There is a certain inevitability given the woeful heritage of Arizona’s state political leadership. This is the state that brought us Evan Mecham and Fyfe Symington, poster children for ineptitude and crime in the governor’s office.
This is the state whose political leaders decided not to honor Martin Luther King Day until the groans of national disgust grew too loud to ignore.
The tawdry behavior the Arizona State Senate demonstrated in passing this debasing bill should not come as a surprise. We are chronically mismanaged. Enlightened leadership is a rarity.
Other states attract investment, incubation, and innovation. Arizona attracts scornful glare.
A Republican State Representative from Yuma, Bill Konopnicki, says it best.
“We are going to look like Alabama in the ’60s.”
A spirited strand of what was once admirable frontier self-reliance has mutated into a mean brand of politics. Fear has trumped tolerance. Ignorance has edged aside enlightenment.

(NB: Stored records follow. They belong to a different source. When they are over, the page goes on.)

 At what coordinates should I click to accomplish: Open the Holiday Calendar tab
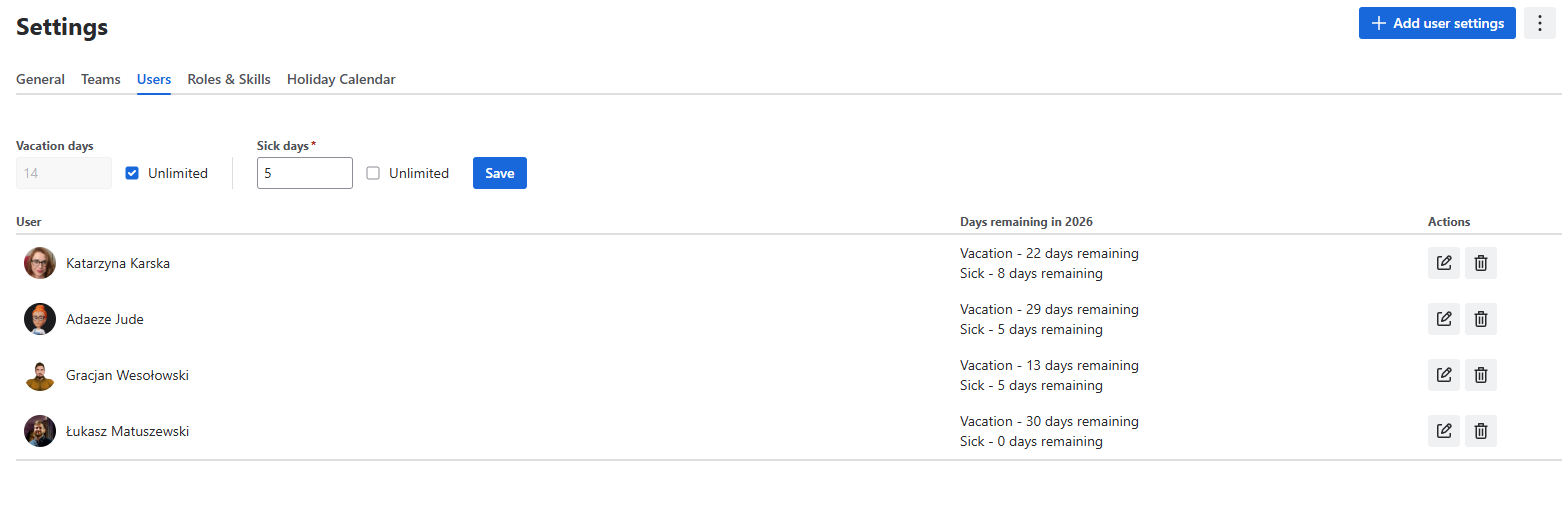coord(341,79)
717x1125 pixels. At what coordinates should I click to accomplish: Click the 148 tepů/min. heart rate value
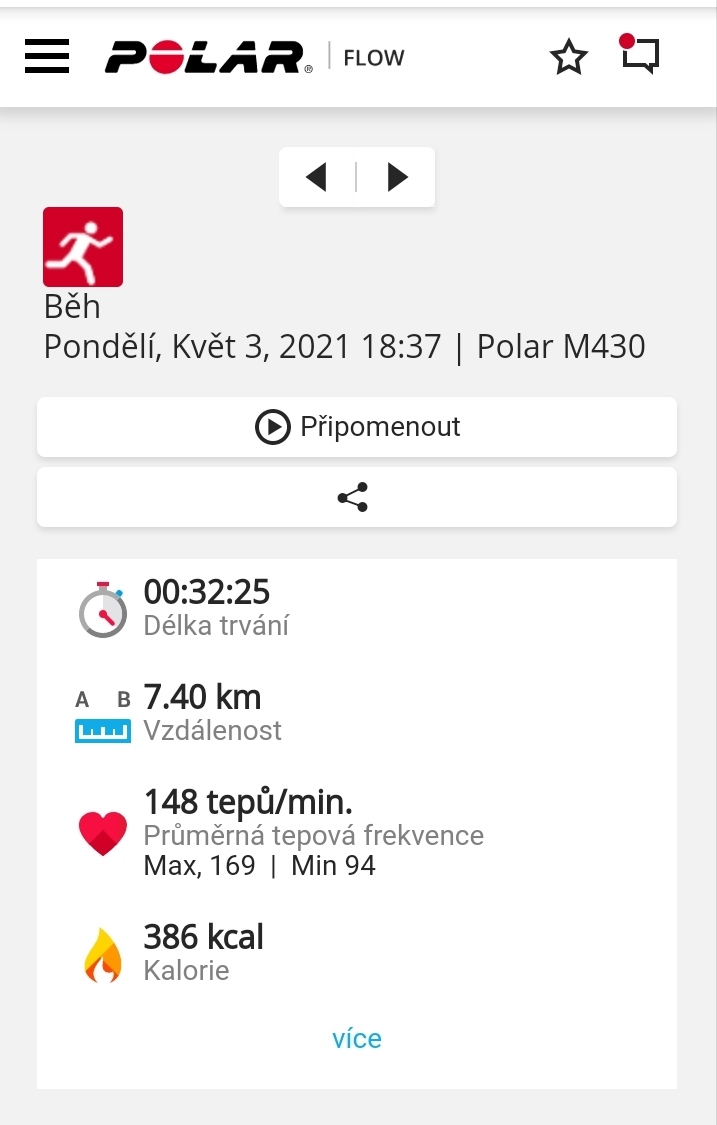click(248, 802)
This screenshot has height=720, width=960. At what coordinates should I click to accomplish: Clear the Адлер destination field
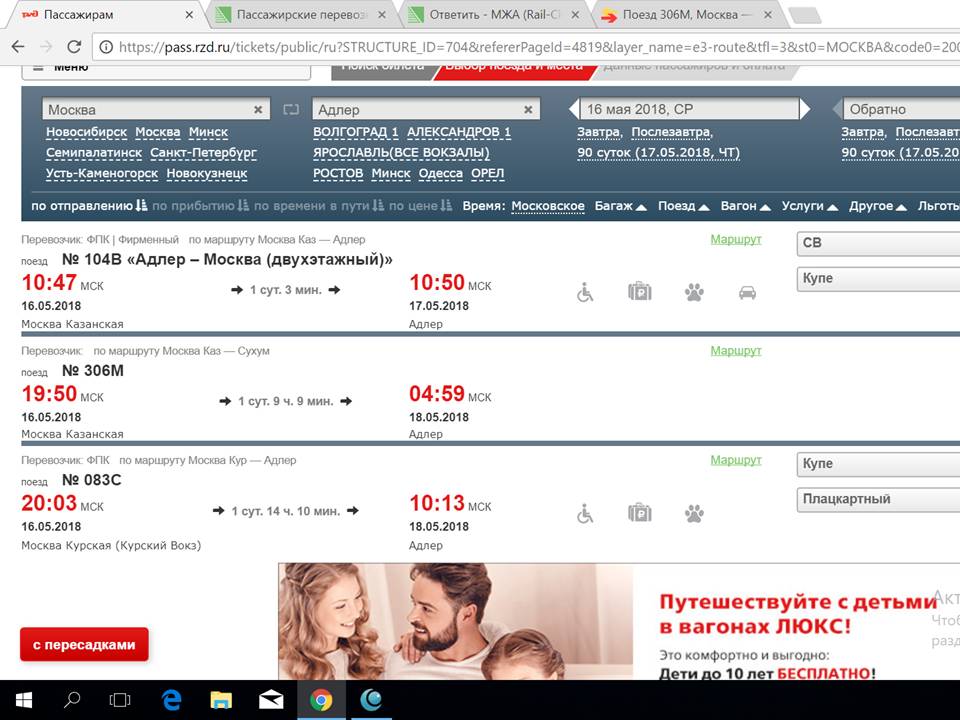click(528, 109)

The essential search for a more meaningful solution to our complex immigration issues has been replaced by a reactionary law that is mean, harsh, and of questionable effectiveness.

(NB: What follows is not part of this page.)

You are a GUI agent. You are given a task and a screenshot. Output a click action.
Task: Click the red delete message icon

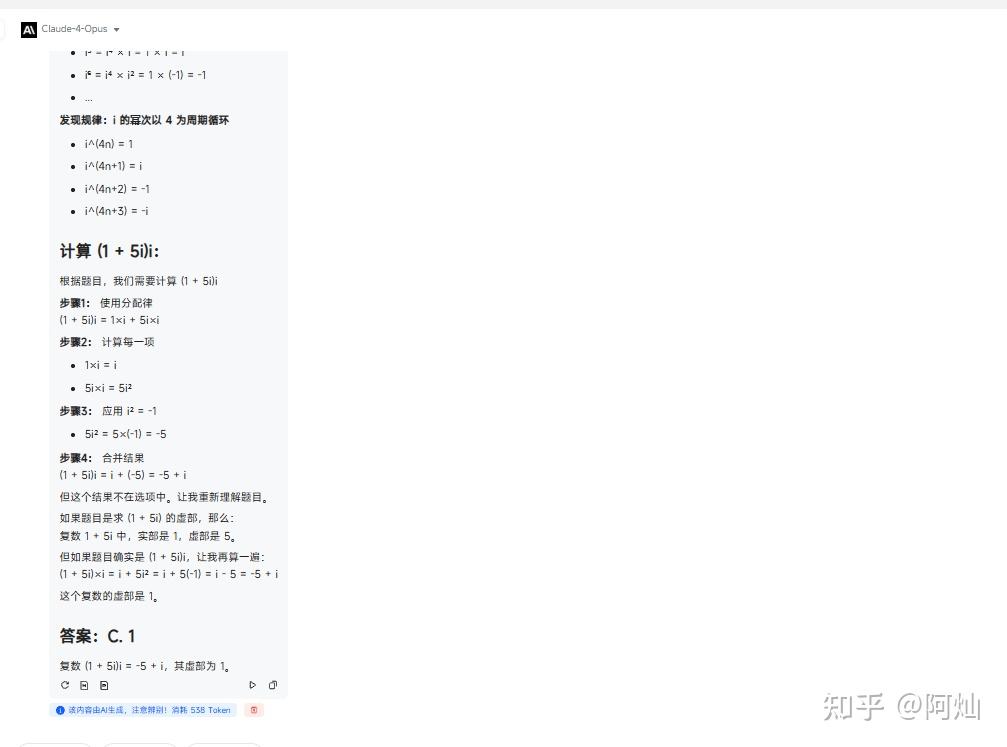[x=254, y=710]
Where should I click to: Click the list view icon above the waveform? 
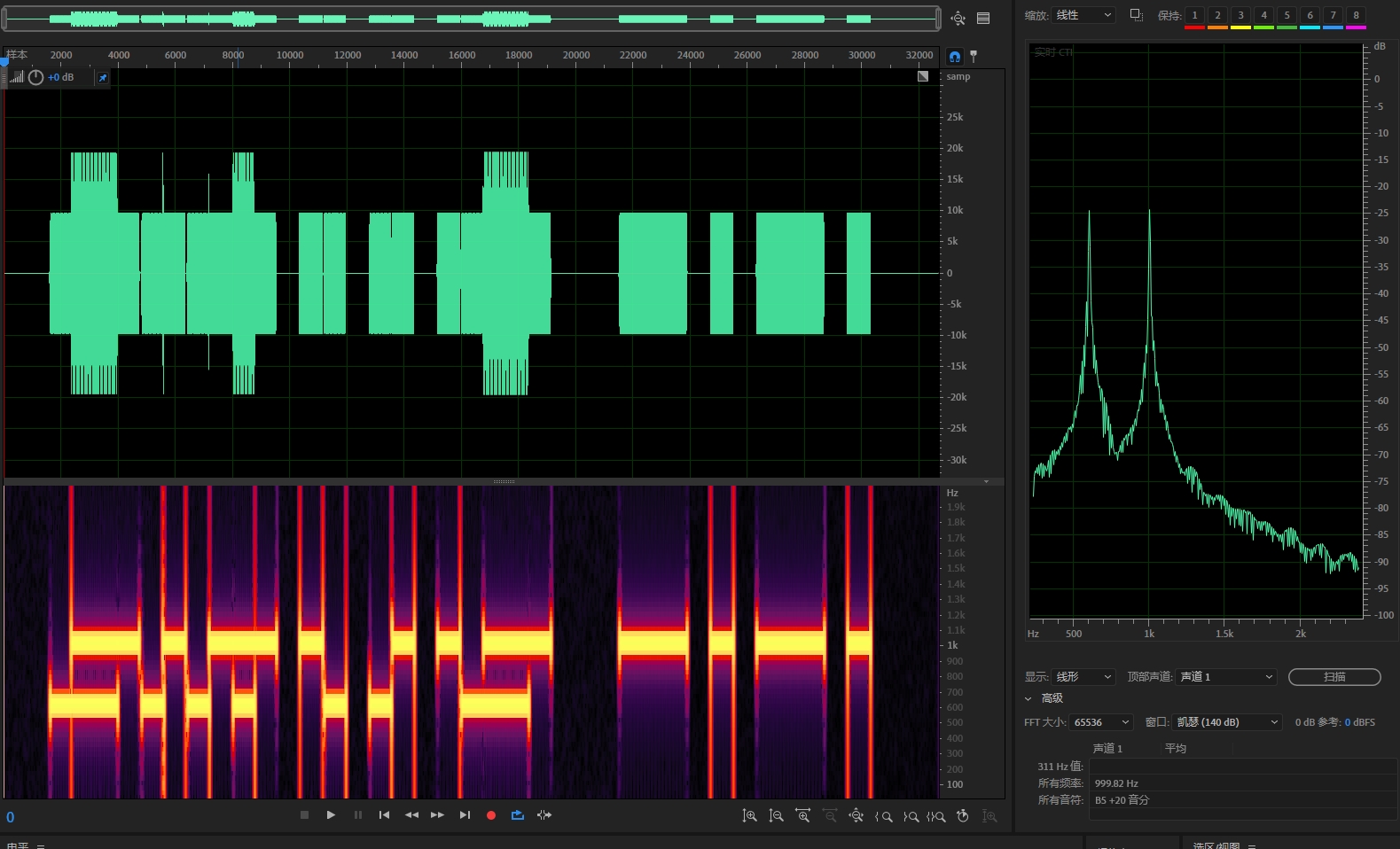pyautogui.click(x=983, y=18)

Moderates in the Arizona Republican Party who should know better have allowed their fringe not only to seize control, but to once again steer the state off the rails.
And Arizona business leaders don’t seem terribly interested.
The Arizona Chamber of Commerce and Industry declared a neutral position on SB 1070. A sadder example of turning one’s corporate back on civic responsibility is difficult to imagine. The Arizona business community has shown that it lacks the guts, knowledge, or interest, to take a stand.
Corporate leaders we would typically expect to bring a measured voice of reason to the discussion have fallen silent.
So let’s say Intel is talking to Srinath Singh about relocating to its facility in Chandler, Arizona. Why should Srinath willingly plunge his family into a community where his daughters can be stopped on the sidewalk by any policeman and ordered to offer proof of legal entry into America?
It is stunning to consider this absence of a stand from the Arizona business community on SB 1070. This is not the stuff growth is made of. The obvious lack of pressure on the Republican Party to pursue a more moderate position is troubling.
In the end, all we are left to consider are the lessons of history. And Arizona SB 1070 brings three to mind.
This legislation, written with the ink of bigotry, is clearly so flawed that its first meaningful and inevitable judicial challenge will wipe it off the books.
Politicians such as Russell Pearce only grab power when more moderate voices are silent.
And once again, Arizona has hurt itself. The perceptions of the rest of America, and now that we are all so connected, the rest of the world, cannot help but wonder what is so wrong here and why.